The name derives from truddu, Greek for “cupola.” The clustered stone dwellings of Alberobello, small by modern Italian housing standards, are built by roofing almost square or rectangular bases (although some tend toward a circle) with approximately conical cupolas of roughly worked flat limestone slabs, stacked without mortar in corbeled courses. These gray roofs, no two of which are quite the same, are normally crowned with a whitewashed pinnacle in the form of a sphere standing on a truncated inverted cone. Some are painted with symbols: astrological signs or Christian ones, and even some of older pre-Christian significance. As is often the case with vernacular architecture, geometrical precision is not a priority: nothing is truly right-angled, nothing truly plumb. Bernard Rudofsky describes the roof as a retrocedent wall, because it also encloses habitable space that is traditionally used for storage. Typically, the inside of the roof is a parabolic dome, formed by packing the gaps between the larger structural stones. The walls of the ground floor are thick enough—they can be up to 10 feet (3.27 meters) in older houses—to include alcoves for a hearth or cupboards, or even a curtained-off recess for a bed. Doorways are low, and the interior, though whitewashed, is usually quite dingy because the windows are small, possibly for structural reasons. Curved walls make furnishing difficult. More recent trulli, the last of which were built in the 1950s, are interconnected with others to gain more living space.

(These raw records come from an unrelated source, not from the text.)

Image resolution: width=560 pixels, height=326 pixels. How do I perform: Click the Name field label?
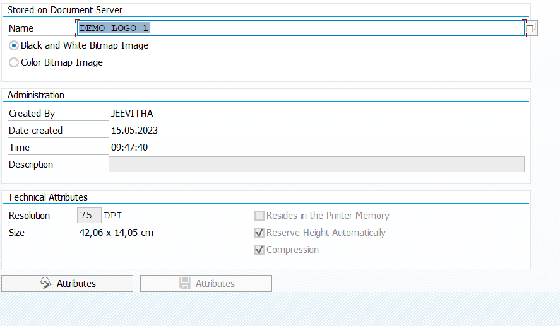point(21,28)
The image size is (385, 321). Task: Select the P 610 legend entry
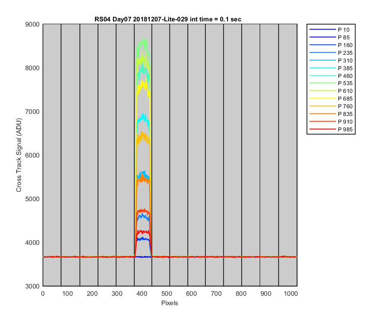(331, 91)
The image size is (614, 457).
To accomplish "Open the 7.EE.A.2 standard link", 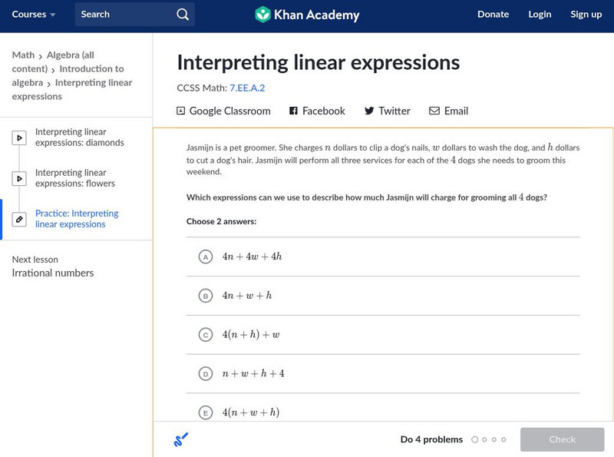I will (x=247, y=88).
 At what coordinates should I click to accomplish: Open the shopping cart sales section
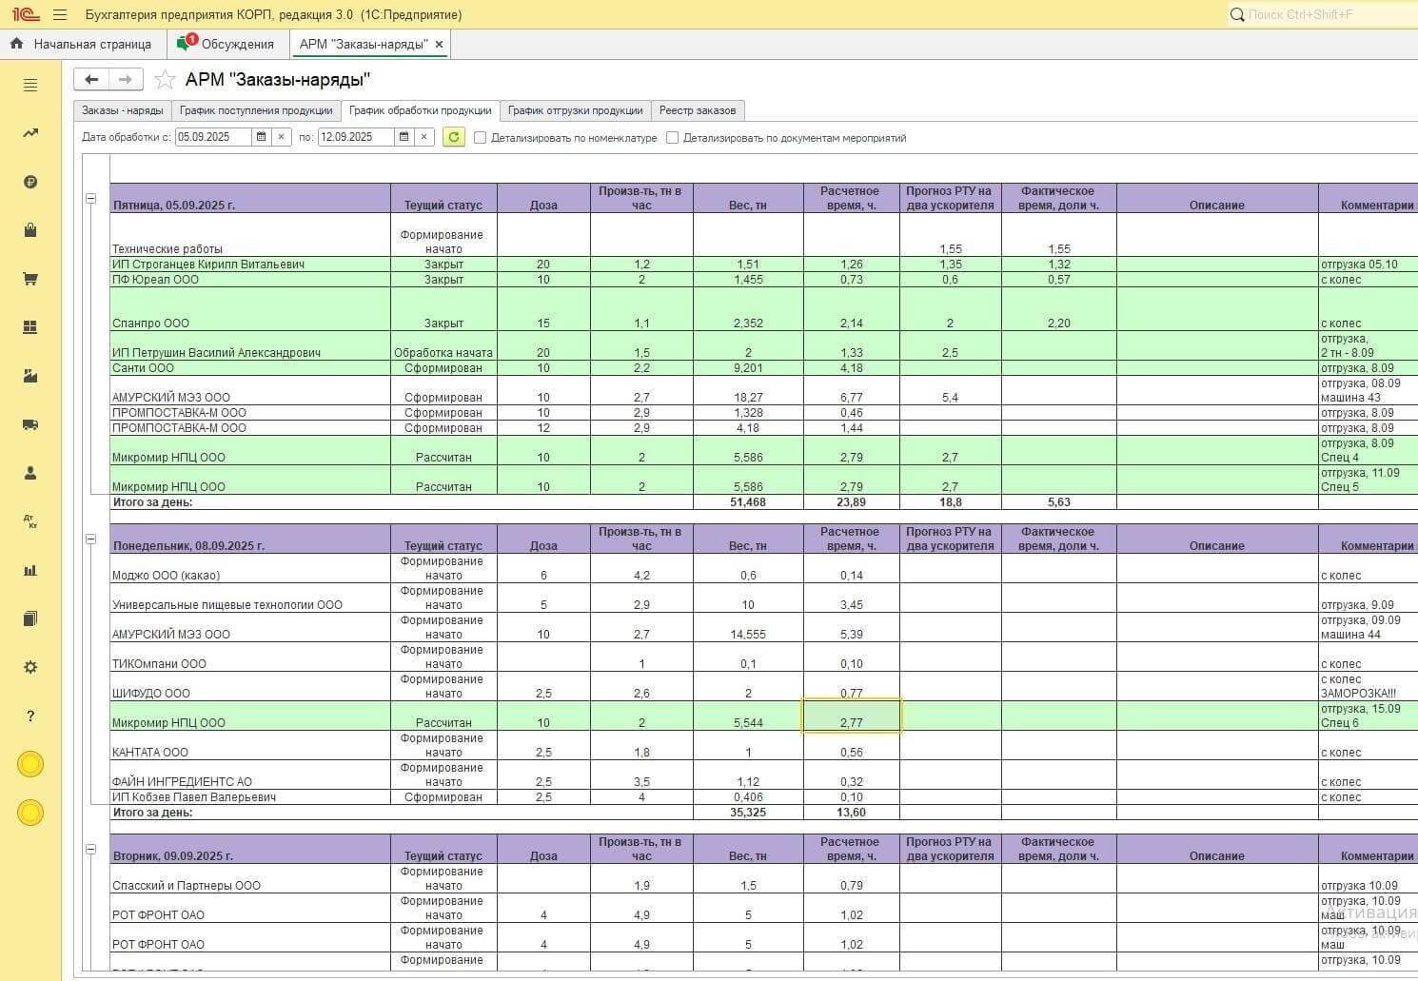point(30,279)
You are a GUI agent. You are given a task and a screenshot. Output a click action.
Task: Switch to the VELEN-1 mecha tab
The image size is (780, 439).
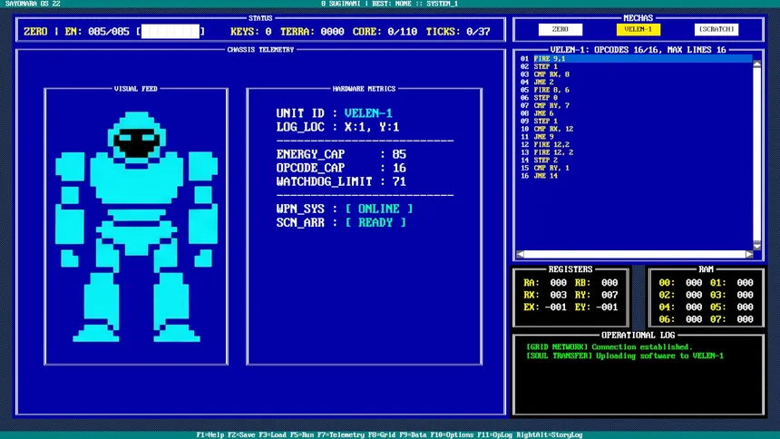[x=639, y=29]
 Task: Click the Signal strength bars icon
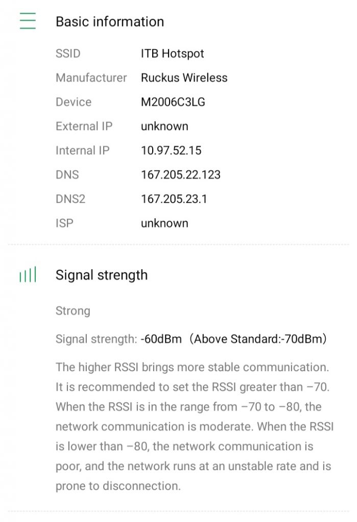click(x=28, y=275)
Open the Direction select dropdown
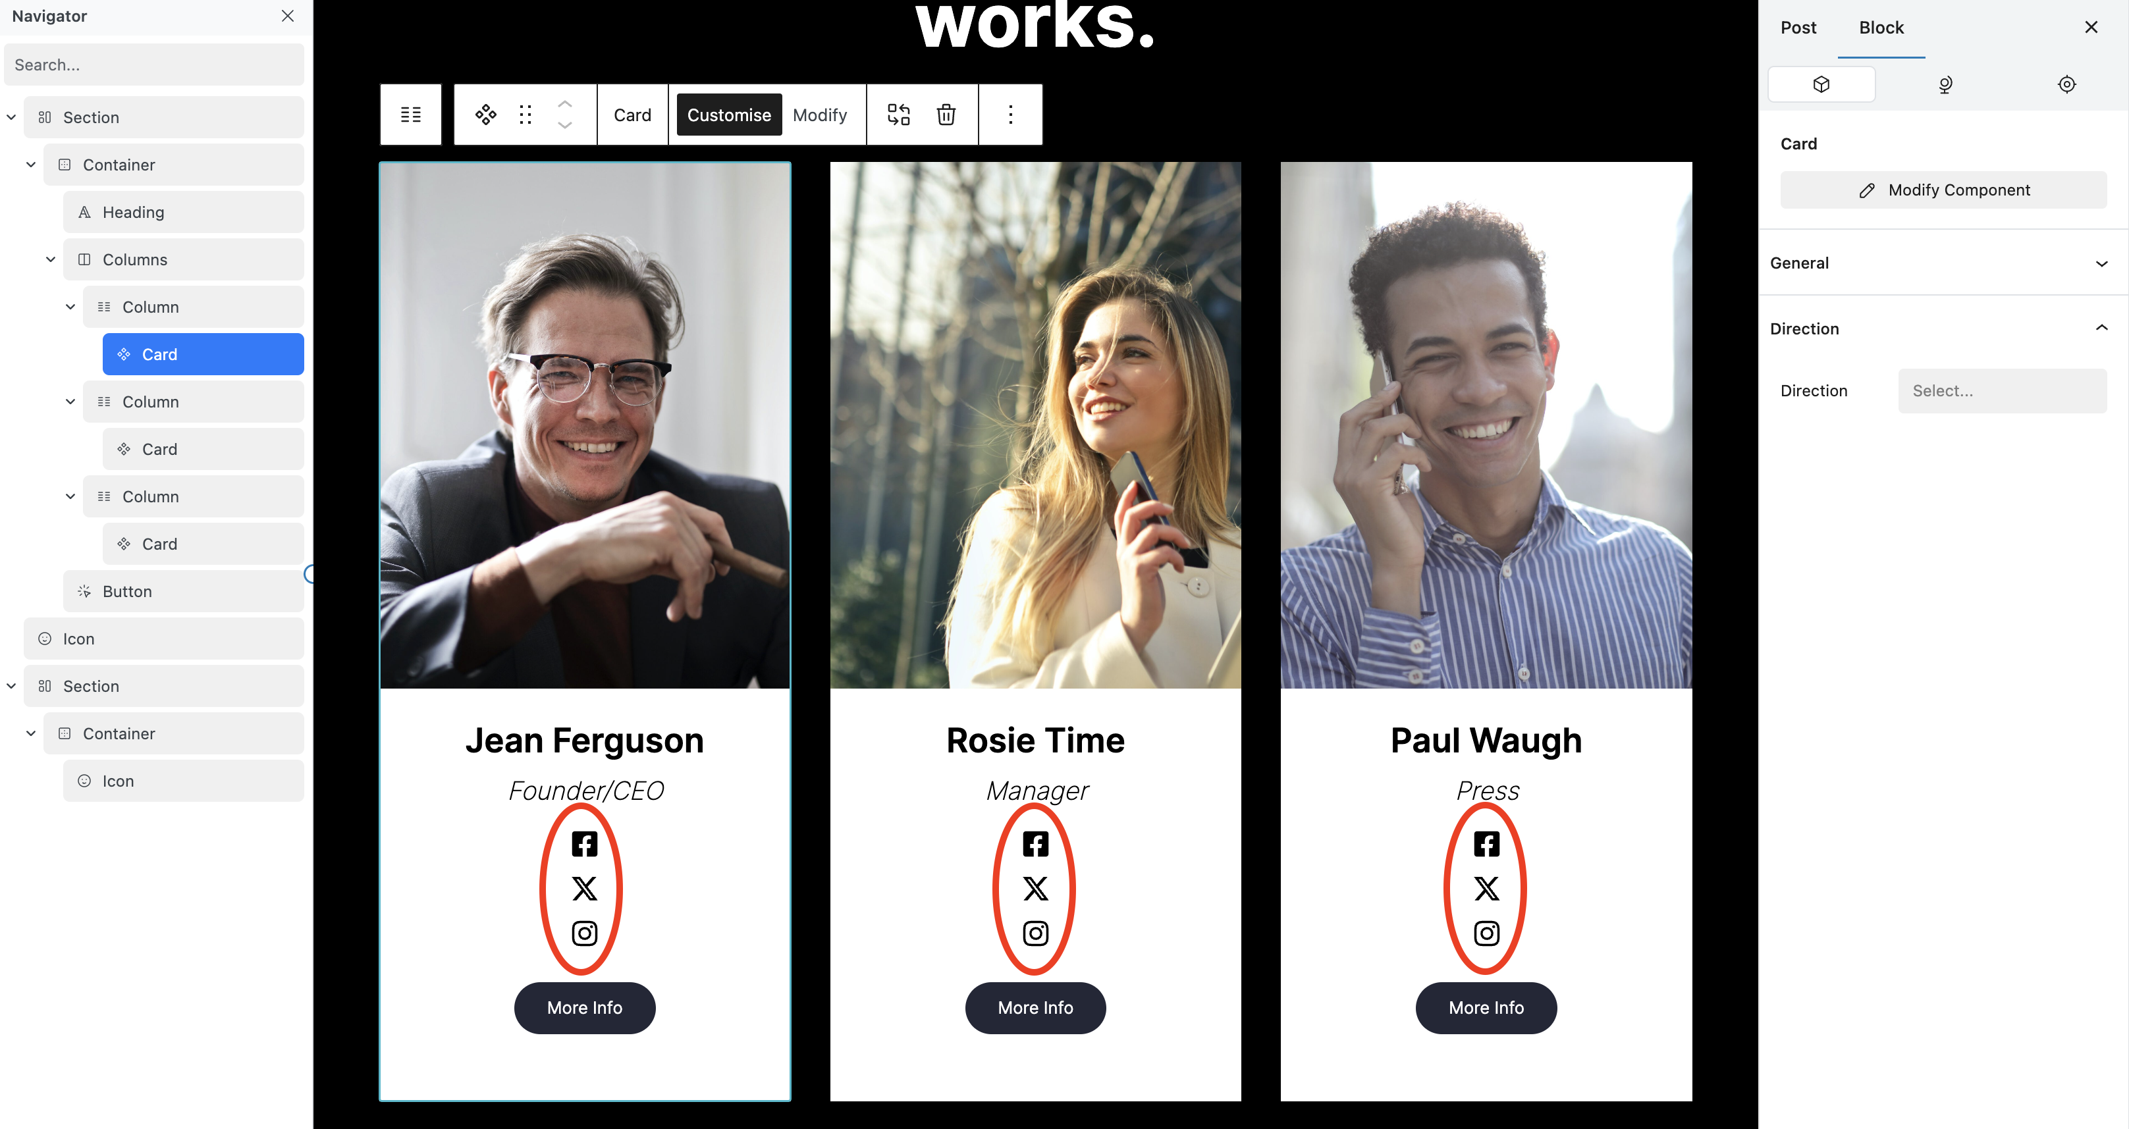This screenshot has width=2129, height=1129. point(2002,391)
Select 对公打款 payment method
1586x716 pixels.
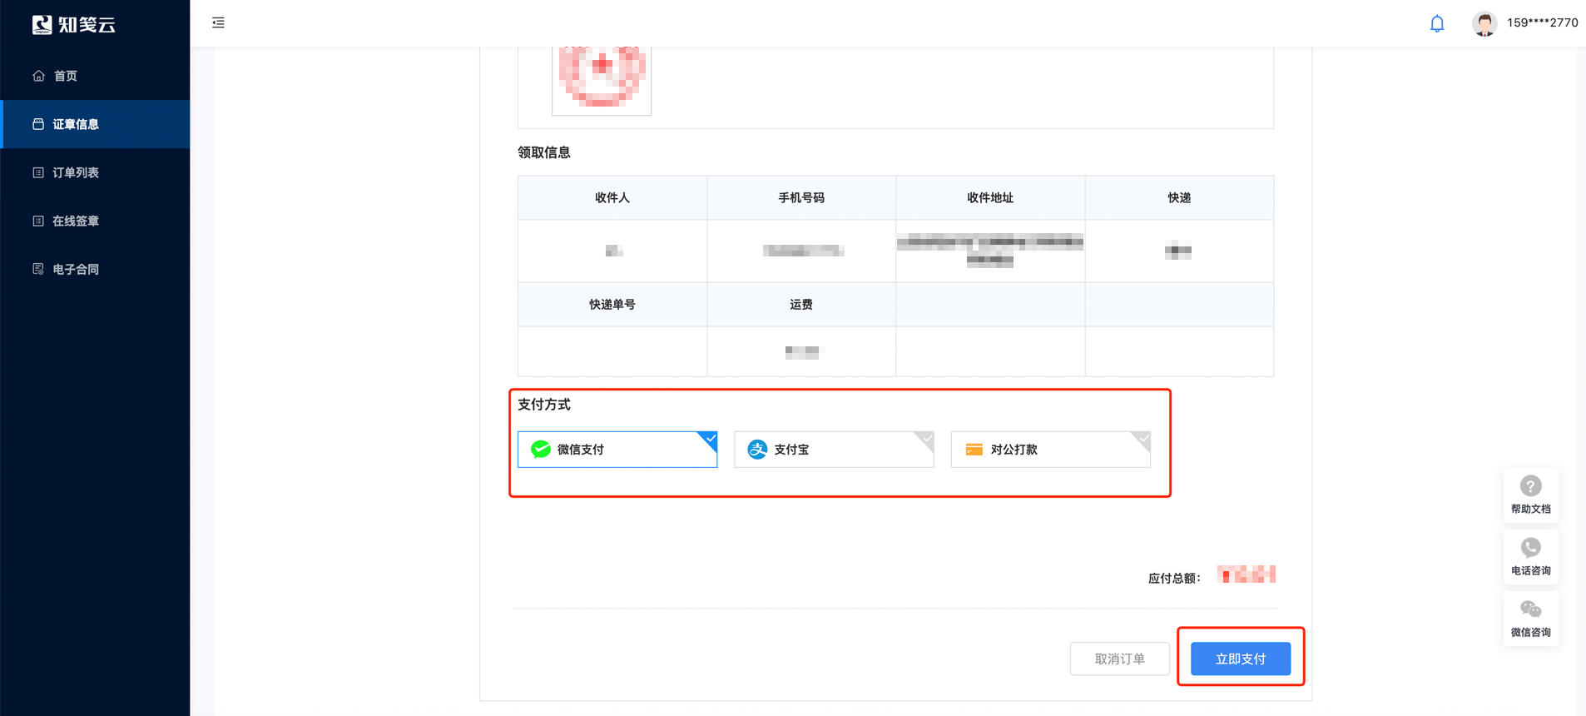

The oldest documented Alberobello examples date from the fifteenth century, coinciding with the foundation of a permanent agricultural community centered in the town. However, the essential building technique and the consequent house form are much older. The type, clearly related to the prehistoric nuraghi of Sardinia and the rather more sophisticated Mycenaean tholos, has been archeologically linked to both the nomadic pastoral Early Bronze culture and permanent agrarian communities in the Apennine region. Remarkably, similar constructions can be found in the middle of Scotland and on the west coast of Sweden.
A plausible and somewhat romantic tradition dates the development of trulli as the house form of Alberobello to a single historical event. It is said that in the eighteenth century the local ruler Count Girolamo II of Acquaviva compelled the peasant farmers to build their houses with mortarless stone roofs. Because drywall structures were tax-exempt, and because they could be (relatively) easily dismantled before the regular visits of inspectors from Naples, he chose this method of tax avoidance. Although the people were freed from his regulation by a decree from Ferdinando IV of Bourbons in May 1797, the house form persisted, perhaps because of rural conservatism. Trulli are no longer built by the traditional technique and in the traditional style, but some of the master builders are still living, and the craft skills have not yet been lost. After the mid-1950s the “romantic” trulli were noticed by tourists and real-estate agents, and that has been to the detriment of many of them. Since the inclusion of the Alberobello precinct on UNESCO’s World Heritage List in 1996, serious archeological study has been undertaken, and the old craft skills have been applied to an extensive restoration program.